11.福島第一原子力発電所の事故以前に起きた主な放射線被ばく事故

 広島・長崎の原子爆弾による被ばく、ビキニ環礁での第五福竜丸の被ばく以外にも、ムルロア環礁やロプノール、ニューメキシコ、ノヴァヤゼムリャなど核実験を実施した地域での被ばく問題が世界的にようやく指摘される時代になっている。ところで、ムルロア環礁は別にして大陸の中央部は降水量が少なく雨水による拡散や土壌への吸着は少ないと思われる。心配したらきりがないが、主に風によって拡散しているはずで、ロプノールから黄砂により飛んで来ている可能性がある。

 それらとは別に、事故による放射線被ばくの主なものについて被害状況を記載する。原子力発電所の事故は別にして、放射線源や放射性物質の杜撰な管理が被ばくの原因として共通している。
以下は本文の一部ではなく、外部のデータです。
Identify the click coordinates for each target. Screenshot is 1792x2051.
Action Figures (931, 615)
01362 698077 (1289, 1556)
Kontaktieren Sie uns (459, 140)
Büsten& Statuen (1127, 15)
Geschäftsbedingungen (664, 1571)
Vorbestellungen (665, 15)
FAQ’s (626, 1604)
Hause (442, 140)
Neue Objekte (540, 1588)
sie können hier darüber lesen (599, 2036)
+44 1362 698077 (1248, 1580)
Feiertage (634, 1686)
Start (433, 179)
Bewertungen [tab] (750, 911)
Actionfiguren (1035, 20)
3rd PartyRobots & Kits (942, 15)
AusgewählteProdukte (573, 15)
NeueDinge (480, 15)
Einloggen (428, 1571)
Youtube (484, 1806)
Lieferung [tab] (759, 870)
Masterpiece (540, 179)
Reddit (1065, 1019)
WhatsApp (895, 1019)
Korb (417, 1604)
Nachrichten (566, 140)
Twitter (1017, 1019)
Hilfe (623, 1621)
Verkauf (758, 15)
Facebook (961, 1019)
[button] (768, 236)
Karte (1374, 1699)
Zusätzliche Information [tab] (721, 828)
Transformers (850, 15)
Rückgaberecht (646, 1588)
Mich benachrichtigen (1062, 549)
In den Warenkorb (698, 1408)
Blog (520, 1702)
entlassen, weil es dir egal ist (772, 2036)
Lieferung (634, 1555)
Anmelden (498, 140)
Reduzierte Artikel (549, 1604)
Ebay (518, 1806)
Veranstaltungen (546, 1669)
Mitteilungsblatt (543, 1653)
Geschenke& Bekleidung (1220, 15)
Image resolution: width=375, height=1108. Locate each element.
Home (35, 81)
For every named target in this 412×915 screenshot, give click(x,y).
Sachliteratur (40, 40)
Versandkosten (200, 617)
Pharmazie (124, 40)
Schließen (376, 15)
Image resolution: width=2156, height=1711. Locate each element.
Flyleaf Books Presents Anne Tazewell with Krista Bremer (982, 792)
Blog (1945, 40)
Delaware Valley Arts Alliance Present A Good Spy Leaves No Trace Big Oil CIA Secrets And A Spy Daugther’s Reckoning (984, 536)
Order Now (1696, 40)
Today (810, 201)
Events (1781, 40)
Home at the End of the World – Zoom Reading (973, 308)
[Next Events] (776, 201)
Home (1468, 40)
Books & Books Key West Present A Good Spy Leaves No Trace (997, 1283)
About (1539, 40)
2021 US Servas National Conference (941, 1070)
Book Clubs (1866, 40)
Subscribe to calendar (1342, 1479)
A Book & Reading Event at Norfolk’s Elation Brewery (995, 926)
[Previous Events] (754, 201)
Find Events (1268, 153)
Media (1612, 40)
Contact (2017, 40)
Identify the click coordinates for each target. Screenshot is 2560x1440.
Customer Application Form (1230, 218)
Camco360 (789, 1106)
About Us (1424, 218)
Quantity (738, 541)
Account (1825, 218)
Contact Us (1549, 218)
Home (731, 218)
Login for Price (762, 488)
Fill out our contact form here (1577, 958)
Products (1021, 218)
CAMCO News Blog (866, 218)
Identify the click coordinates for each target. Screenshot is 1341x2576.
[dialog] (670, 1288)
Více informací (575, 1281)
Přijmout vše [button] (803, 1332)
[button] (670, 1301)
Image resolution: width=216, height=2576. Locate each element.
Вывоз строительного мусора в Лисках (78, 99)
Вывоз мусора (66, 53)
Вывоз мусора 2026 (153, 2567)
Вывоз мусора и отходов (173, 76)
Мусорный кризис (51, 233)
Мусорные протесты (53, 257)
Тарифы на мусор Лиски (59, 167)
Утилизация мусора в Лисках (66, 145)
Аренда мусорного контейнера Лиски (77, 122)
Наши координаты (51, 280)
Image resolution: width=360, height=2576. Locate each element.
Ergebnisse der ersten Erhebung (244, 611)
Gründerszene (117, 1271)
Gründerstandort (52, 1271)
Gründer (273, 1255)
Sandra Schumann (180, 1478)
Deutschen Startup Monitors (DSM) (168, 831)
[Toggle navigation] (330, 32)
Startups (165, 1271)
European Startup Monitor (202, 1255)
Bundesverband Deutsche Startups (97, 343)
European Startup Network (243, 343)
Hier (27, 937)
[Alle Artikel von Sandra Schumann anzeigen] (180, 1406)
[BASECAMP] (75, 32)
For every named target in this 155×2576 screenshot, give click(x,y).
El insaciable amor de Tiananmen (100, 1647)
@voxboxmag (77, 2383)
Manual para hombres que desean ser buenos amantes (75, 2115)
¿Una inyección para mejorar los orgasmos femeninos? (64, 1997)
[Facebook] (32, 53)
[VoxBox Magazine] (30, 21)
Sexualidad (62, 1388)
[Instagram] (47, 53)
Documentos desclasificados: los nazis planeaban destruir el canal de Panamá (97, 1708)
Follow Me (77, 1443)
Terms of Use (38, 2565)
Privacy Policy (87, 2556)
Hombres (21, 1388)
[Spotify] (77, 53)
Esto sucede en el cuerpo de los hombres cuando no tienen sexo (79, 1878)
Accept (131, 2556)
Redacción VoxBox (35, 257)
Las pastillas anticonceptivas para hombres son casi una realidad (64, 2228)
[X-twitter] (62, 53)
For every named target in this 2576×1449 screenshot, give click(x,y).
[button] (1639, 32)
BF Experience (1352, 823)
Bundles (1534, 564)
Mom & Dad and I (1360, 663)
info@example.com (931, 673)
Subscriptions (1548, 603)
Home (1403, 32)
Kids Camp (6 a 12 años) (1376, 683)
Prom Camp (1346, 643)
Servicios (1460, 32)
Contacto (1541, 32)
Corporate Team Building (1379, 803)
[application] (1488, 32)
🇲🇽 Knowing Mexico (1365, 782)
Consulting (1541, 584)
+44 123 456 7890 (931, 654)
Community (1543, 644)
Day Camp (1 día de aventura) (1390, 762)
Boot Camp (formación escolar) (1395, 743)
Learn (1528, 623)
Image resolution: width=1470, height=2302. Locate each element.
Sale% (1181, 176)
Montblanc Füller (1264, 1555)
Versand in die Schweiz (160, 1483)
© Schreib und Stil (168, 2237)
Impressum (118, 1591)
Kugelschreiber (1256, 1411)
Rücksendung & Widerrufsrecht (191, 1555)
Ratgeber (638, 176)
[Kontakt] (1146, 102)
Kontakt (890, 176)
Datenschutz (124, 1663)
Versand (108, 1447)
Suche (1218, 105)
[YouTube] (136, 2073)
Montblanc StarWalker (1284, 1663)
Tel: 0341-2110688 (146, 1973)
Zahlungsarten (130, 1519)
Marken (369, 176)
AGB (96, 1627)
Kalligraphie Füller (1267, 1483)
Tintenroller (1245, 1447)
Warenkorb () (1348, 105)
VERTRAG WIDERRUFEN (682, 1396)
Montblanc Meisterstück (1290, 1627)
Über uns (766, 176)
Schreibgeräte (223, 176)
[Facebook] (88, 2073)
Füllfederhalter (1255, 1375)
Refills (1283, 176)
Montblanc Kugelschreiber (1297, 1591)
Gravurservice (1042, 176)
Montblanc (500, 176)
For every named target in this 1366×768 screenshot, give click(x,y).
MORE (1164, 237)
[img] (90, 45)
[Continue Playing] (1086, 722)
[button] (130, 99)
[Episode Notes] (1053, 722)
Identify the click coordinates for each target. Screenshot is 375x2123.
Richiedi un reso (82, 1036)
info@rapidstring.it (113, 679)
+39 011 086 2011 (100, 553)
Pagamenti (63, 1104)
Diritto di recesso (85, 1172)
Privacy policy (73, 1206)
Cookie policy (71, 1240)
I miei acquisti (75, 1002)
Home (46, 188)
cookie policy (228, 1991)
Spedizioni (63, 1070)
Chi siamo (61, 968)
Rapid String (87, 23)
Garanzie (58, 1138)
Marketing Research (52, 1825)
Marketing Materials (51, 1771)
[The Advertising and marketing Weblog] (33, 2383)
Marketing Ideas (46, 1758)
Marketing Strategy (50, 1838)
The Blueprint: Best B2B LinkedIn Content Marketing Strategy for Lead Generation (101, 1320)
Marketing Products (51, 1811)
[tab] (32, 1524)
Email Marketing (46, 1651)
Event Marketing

 なお、福島の事故の後、全国で線量率の測定が行われるようになり、今回の事故とは直接関係がない高線量率の地域が各地で見つかる。筆者は、皆が放射能汚染に関心を持ち測定を始めると、いろいろと見つかるかもしれないと思ったが予想が当った。放射線障害防止法が整備される前の遺物と思われるものが出てくる。放射性物質の規制が始まって処分に困り隠したかもしれないラジウムを主成分とする蛍光塗料が入った容器など、まさに「知らぬが仏」で人騒がせな迷惑千万な話である。

(1) 1971.9.18千葉造船所
 イリジウムを紛失し、知らずに拾った従業員が被ばくして、火傷および造血障害をおこした。
 この例のように、70年代は非破壊検査用線源の管理が不適切で、拾った一般の人々が被ばくしてしまう事故が多発した。

(2) 1976.8.30ハンフォード(米国)
 核燃料再処理施設でイオン交換樹脂に吸着させたアメリシウム241Am含有液をガラス容器に入れて抽出する作業中に、組織内でストライキがあったことから作業を中断して長時間放置してしまう事態になった。スト解除になって操業が始まり、抽出作業を再開して硝酸を注入したところ化学反応でガラスのカラムが破裂して、顔面に241Amを含む硝酸溶液を浴びた。

(3) 1978.3.28スリーマイル島事故
 原子炉の冷却水の水位が低下して炉心上部が露出してしまい、燃料が融解して炉内の温度と圧力が上昇したことから、大気中に放射性物質を含む気体が放出されてしまった。公衆に健康上の問題はなかったが、州知事が半径5マイル内の妊婦と乳幼児の避難勧告をしたことがきっかけでパニックが起き、その他の者を含む多くの住民が避難した。様々な情報が錯綜して住民が混乱し、医療機関に殺到する騒動が起きた。

(4) 1986.4.26チェルノブイリ事故
 タービンの慣性による低出力発電の実験中に操作を誤った。短時間で原子炉出力が暴走して定格出力の100倍を突破、水蒸気爆発・水素爆発を起こし放射性物質が大量に飛散した。また高熱の黒鉛により火災が発生し、消火作業にあたった消防士や作業員が重大な被ばくを受け28名が死亡、さらに後遺症で20名以上が亡くなっているという。そして、多くの住民に放射線防護対策が必要になったが、汚染や被ばくのために緊急に入院治療を行った住民はほとんどいなかった。

(5) 1987.9ゴイアニア(ブラジル)
 若者が廃病院に放置されていた癌治療用の照射線源を盗み出し密封容器に穴をあけてスクラップ業者に売却、業者はそれを知らずに137Csの粉末を素手で扱い拡散させた。多くの市民が被ばくし4名の市民が死亡した。拡散した137Csの量は50.9×1012 Bq (50.9兆ベクレル)であった。

(6) 1990.6.21ソレク(イスラエル)
 照射装置内のコンベヤの故障を修理するために放射線源が開放されていた状態の照射室に入ってしまった。作業者が1名10Gy被ばくして36日後に死亡した。

(7) 1999.9.30茨城県東海村JCO事故
 別々に調整したウラン溶液の濃度を均一にするために溶液を一つにまとめたところ、ウランの量が多くなり過ぎて臨界を起こした。作業者が2名死亡し、敷地周辺の住民が10mSv程度、臨界を止める作業をしたJCO社員が約50mSv、消防士が10mSv程度被ばくしている。

(8) 2000.2タイのスクラップ工場
 放射線治療のコバルト照射線源が盗難に遭い解体された。重度被ばくが10名、うち3名が死亡した。

(9) 2001.11 岩手県の高校
 物理実験の写真撮影で軟X線に30秒程度被ばくし、指の皮膚を火傷した。